Many of India’s most prolific sellers are based in the central city of Nagpur, called India’s Orange City thanks to its many plantations of mandarin groves. Nagpur is about equidistant from Mumbai and Delhi and has a well-developed logistics network as well as inexpensive labor and rental costs. As in many Indian cities, Nagpur’s bustling streets are dotted with small stores where pharmacists prop up ladders to reach shelves jammed with cholesterol drugs made by Pfizer next to generic antibiotics made by local companies. Some Nagpur shops offer abortion pills on sites such as IndiaMart, an online marketplace, while other drop-shippers operate without brick-and-mortar storefronts. IndiaMart didn’t respond to a request for comment.

Sales of abortion pills to the U.S. doubled after the Supreme Court’s decision to overturn Roe, says a Nagpur drop-shipper who asked to be identified only by the name Sandeep because of the sensitivity of the matter. Other sellers there saw a surge, too, according to another Nagpur exporter who asked only to be identified by the name Mohan. There are no local or national restrictions preventing companies from selling to overseas customers, so even if U.S. states want to ban the pills, Indian companies won’t be under any obligation to change, Mohan says. “Once the order is placed from an individual on a trade portal, it’s legitimately binding for an Indian supplier to ship that order out.”
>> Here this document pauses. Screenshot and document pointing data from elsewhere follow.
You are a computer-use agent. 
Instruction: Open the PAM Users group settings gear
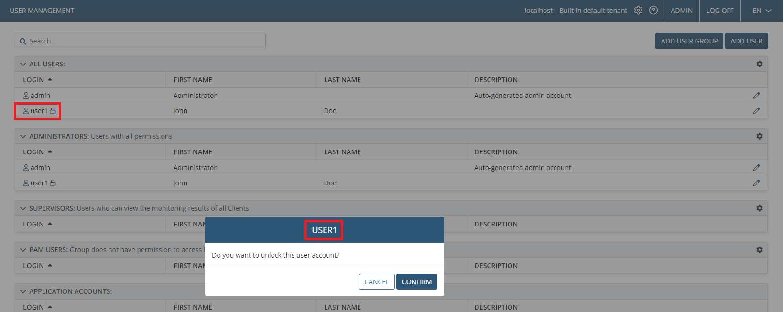[x=759, y=250]
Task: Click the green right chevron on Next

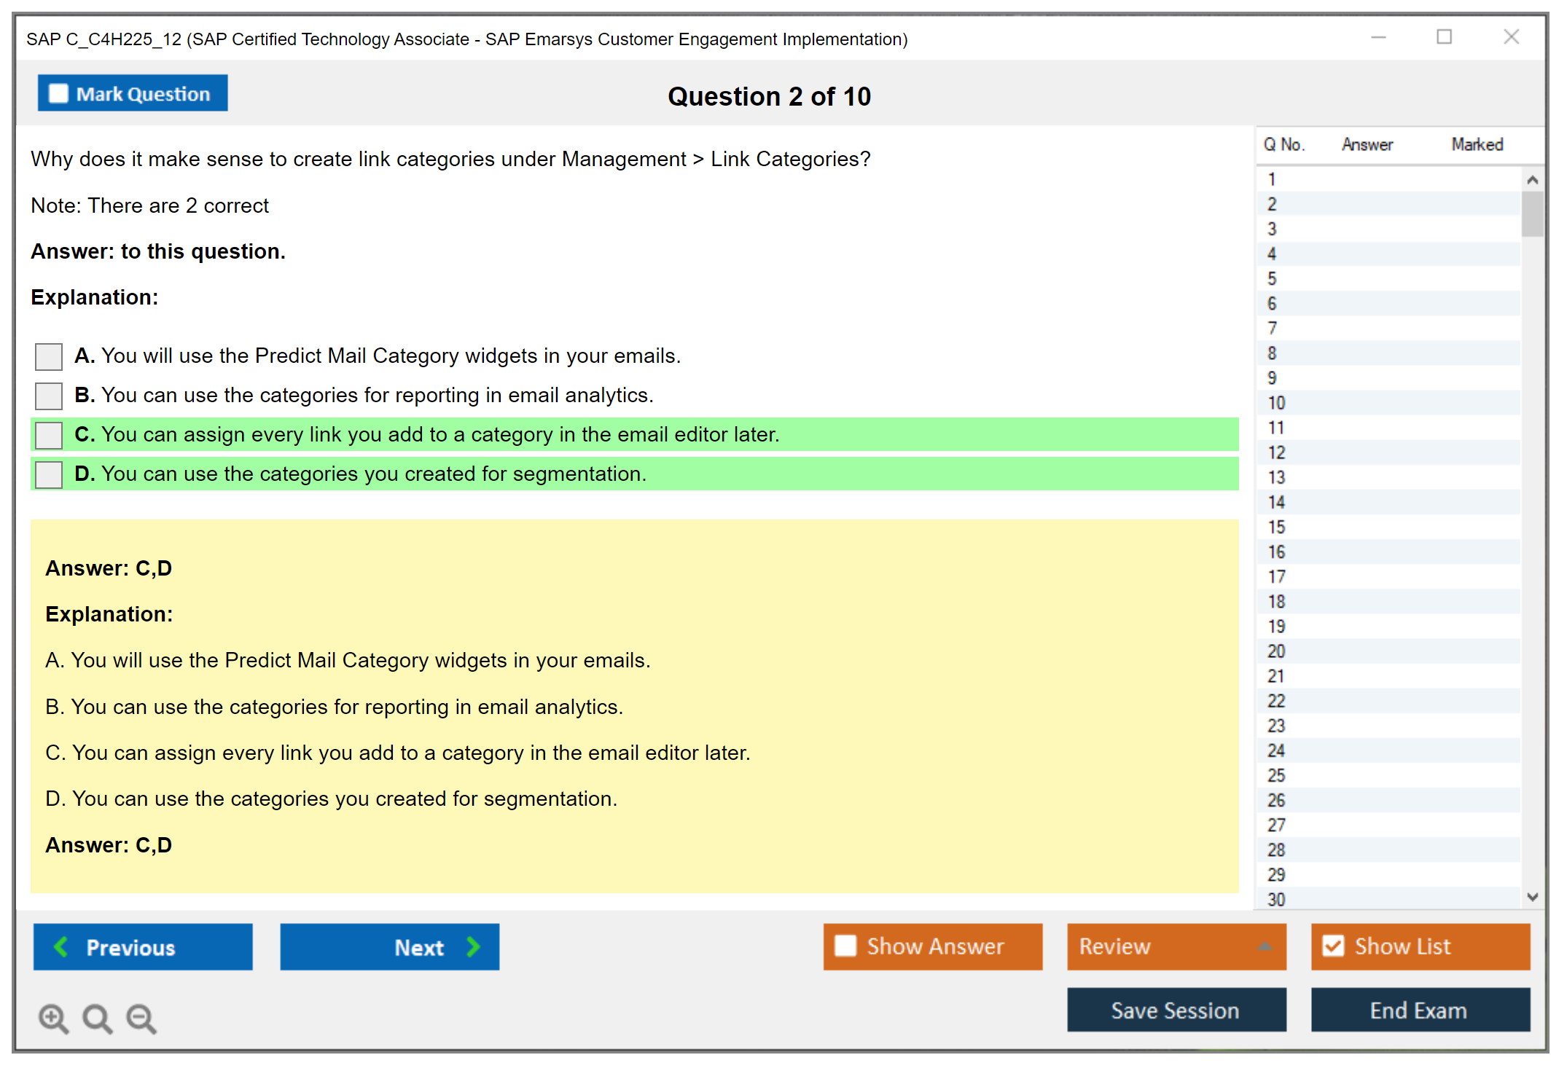Action: 474,947
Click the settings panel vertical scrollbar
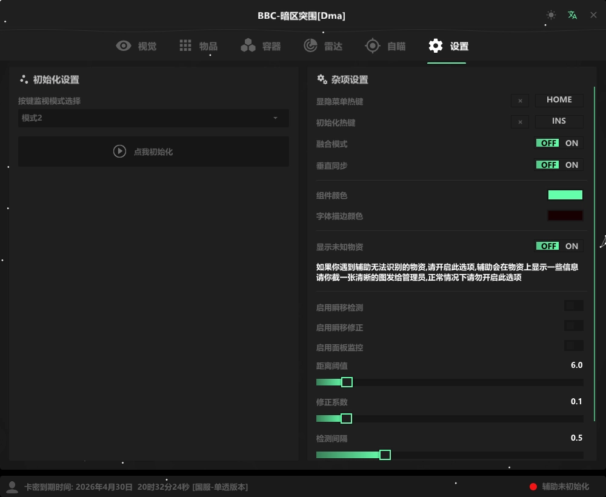The width and height of the screenshot is (606, 497). pyautogui.click(x=594, y=255)
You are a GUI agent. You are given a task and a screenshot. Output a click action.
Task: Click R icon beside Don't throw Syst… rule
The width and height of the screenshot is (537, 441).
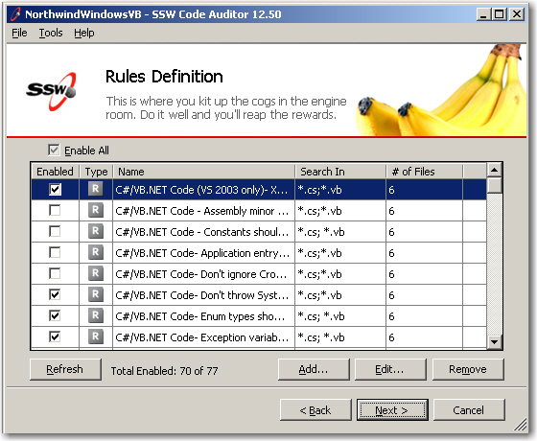[96, 294]
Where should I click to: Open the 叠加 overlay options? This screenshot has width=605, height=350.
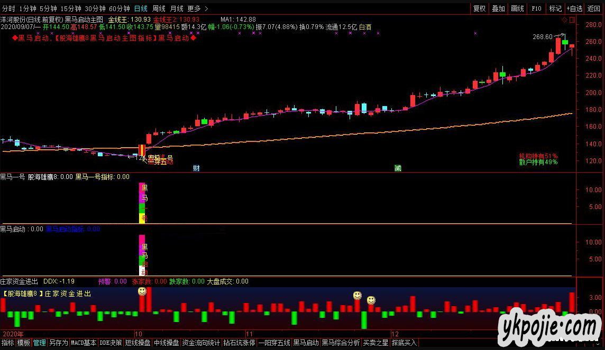click(x=498, y=8)
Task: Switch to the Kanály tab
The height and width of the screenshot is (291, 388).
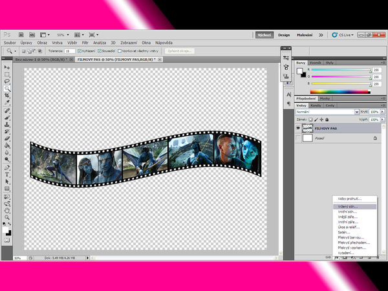Action: 316,105
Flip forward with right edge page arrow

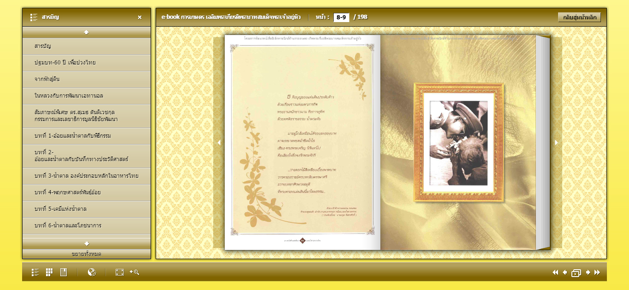click(556, 143)
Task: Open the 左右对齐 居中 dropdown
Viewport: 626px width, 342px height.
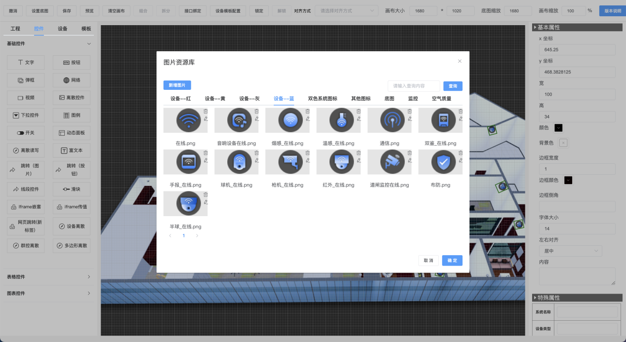Action: (x=570, y=251)
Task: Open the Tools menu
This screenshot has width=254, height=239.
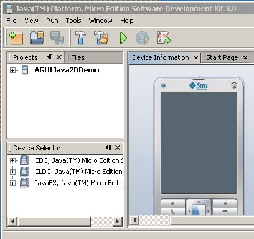Action: pos(73,21)
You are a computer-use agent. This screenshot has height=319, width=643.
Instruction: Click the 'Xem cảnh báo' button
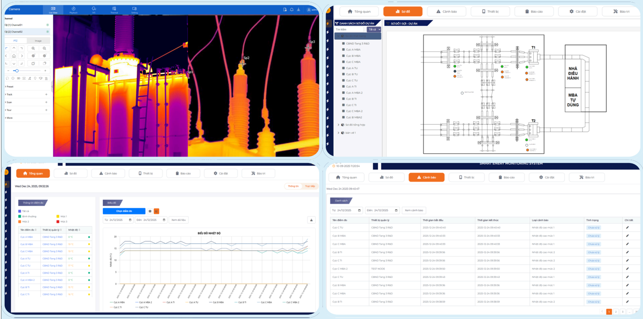click(x=414, y=210)
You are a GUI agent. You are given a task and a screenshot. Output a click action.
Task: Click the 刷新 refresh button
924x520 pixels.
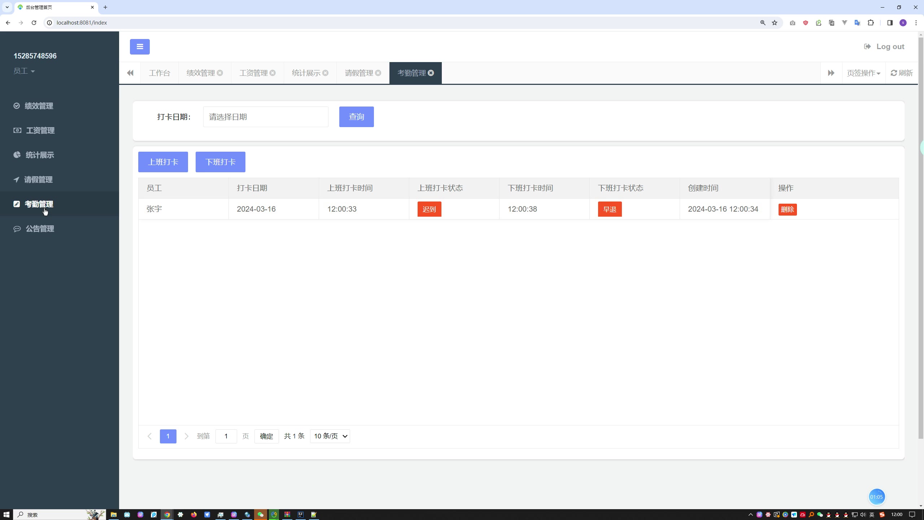[902, 72]
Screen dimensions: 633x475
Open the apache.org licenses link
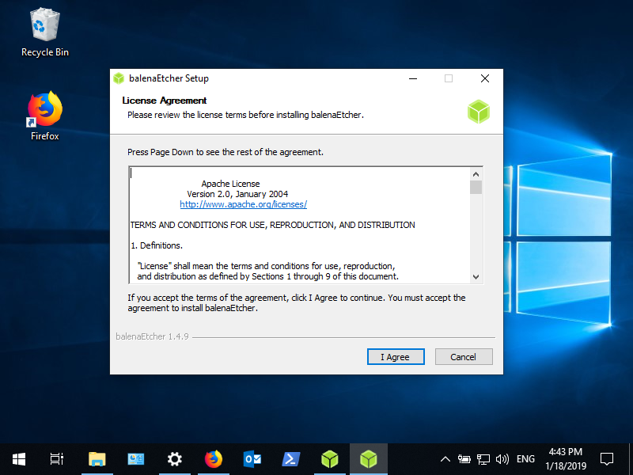[x=244, y=204]
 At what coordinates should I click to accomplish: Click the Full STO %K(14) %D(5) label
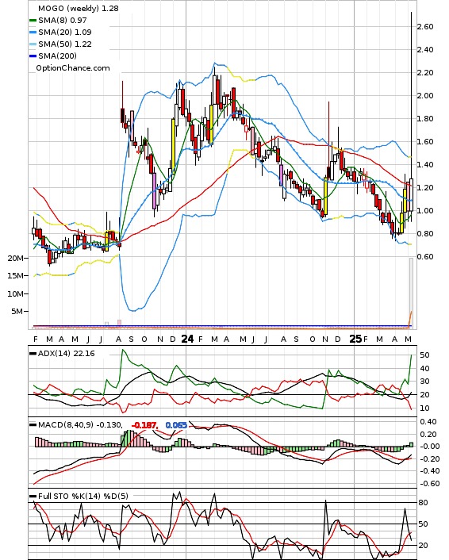point(83,496)
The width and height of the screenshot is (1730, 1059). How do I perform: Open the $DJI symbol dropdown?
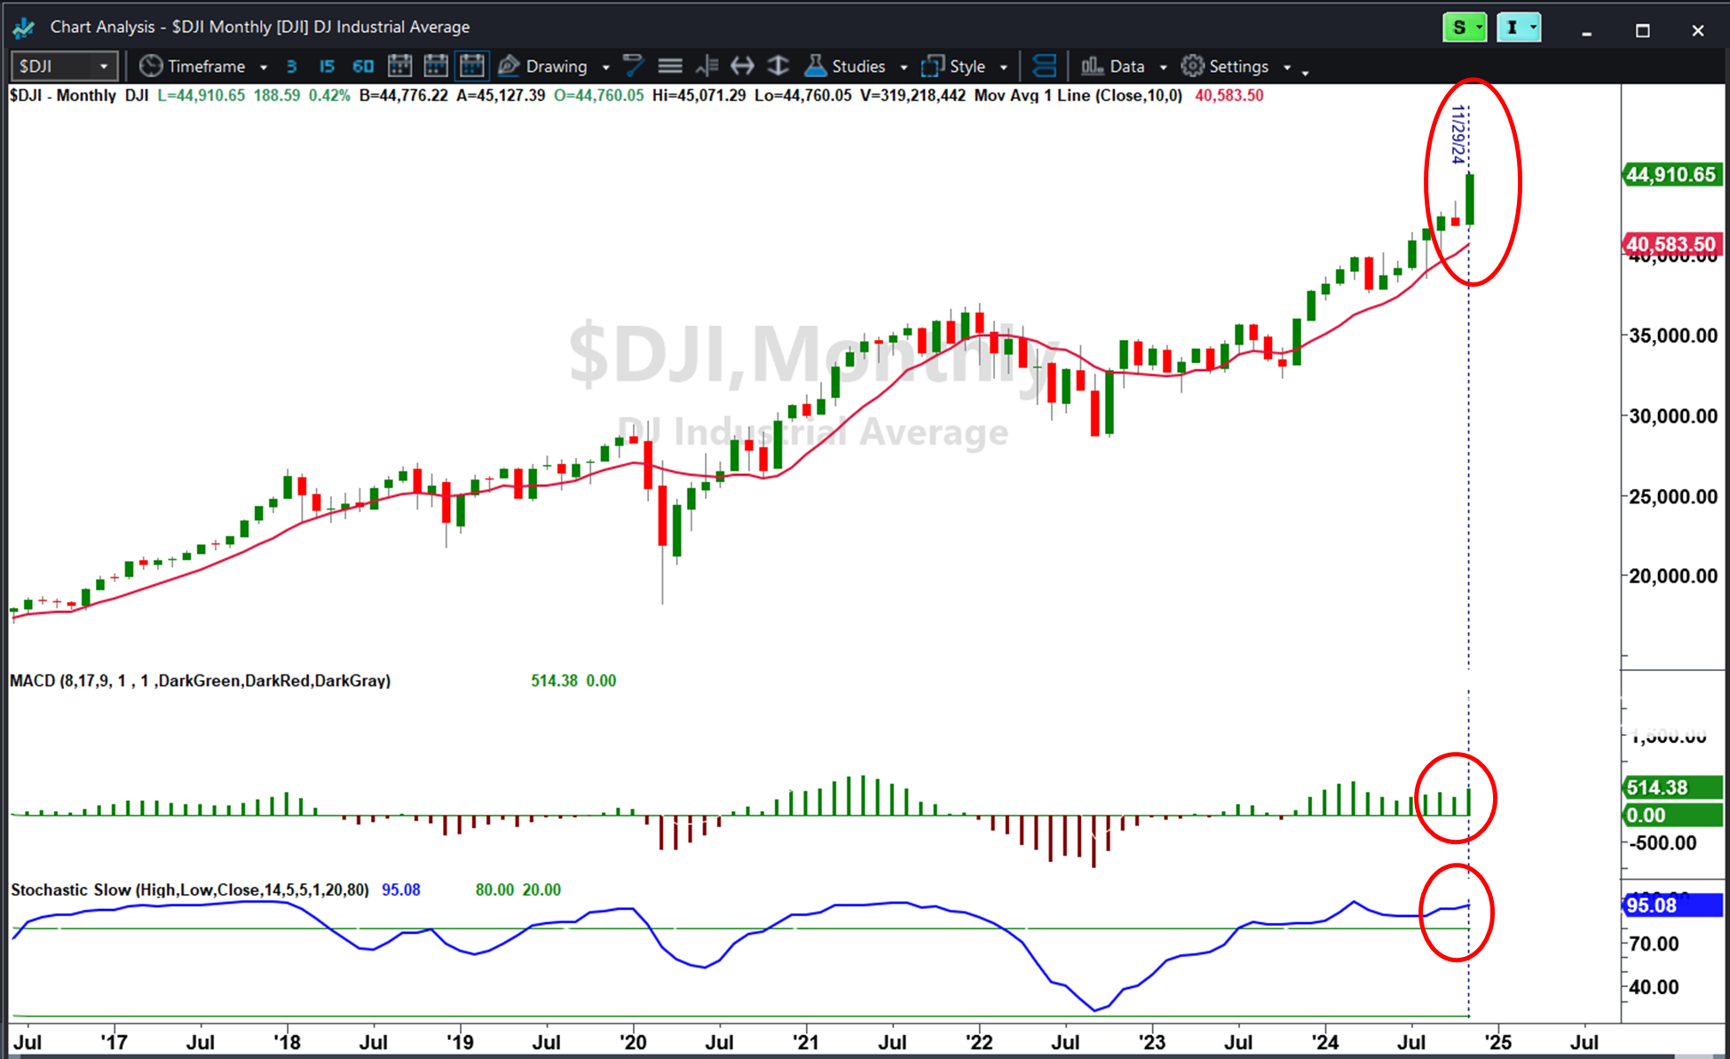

Still, drop-shippers want to remain low-profile. “In most circumstances, it is illegal for individuals to import drugs into the United States for personal use,” according to a statement on the FDA website, though the agency says it typically doesn’t object to personal imports of drugs that the FDA hasn’t approved under certain circumstances, such as when the drug isn’t considered risky and the buyer isn’t selling it to others. In a statement on June 24, President Joe Biden instructed Health and Human Services Secretary Xavier Becerra “to identify all ways to ensure that mifepristone is as widely accessible as possible … including when prescribed through telehealth and sent by mail.”

Although Indian drop-shippers have become the go-to pill source for many international customers, the companies can’t do the same for local customers, says Jasmine George, founder of Hidden Pockets Collective, a reproductive health and rights nonprofit in Bengaluru. “It’s a heavily regulated pill” for sales within the home country, she says. “Even though India has one of the most progressive laws when it comes to abortion, you can’t mail a pill.”

To speed deliveries of pills to buyers in the U.S. who may need them urgently, Nagpur’s mail-order operations sometimes route them via locations such as Malaysia and the United Arab Emirates, in an attempt to cut transit time and to capitalize on certain benefits given on bulk exports, says Navneet Verma, the Nagpur-based secretary of the India Pharmaceutical Dealers Association, who has his own business mailing medicines abroad but doesn’t offer abortion pills. “We’re exporting to these places where regulations aren’t cumbersome and are friendly for re-exports,” he says. “Time is of the essence in the case of the medicine.”

There’s always a chance that people purchasing medicines online could receive fakes, but Plan C hasn’t found instances of fraud among the Indian pills it’s tested. “The products that we’re receiving are what they say they are,” Wells says, adding that India has a history of producing reliable no-brand drugs. “For a lot of medications we take, we just don’t realize they’re generics from India,” she says. Plan C refers consumers to about a halfdozen online pharmacies. Since the court overturned Roe, at least six more have asked Plan C to add them to its referral listing, Wells says.

Even if anti-abortion politicians push harder to restrict access to abortion pills, tighter rules in the U.S. aren’t likely to stop the cross-border trade, Verma says. The importing country can, he says, “check at entry point, confiscate it, destroy it, but they can’t stop us from exporting, as we are a sovereign nation.”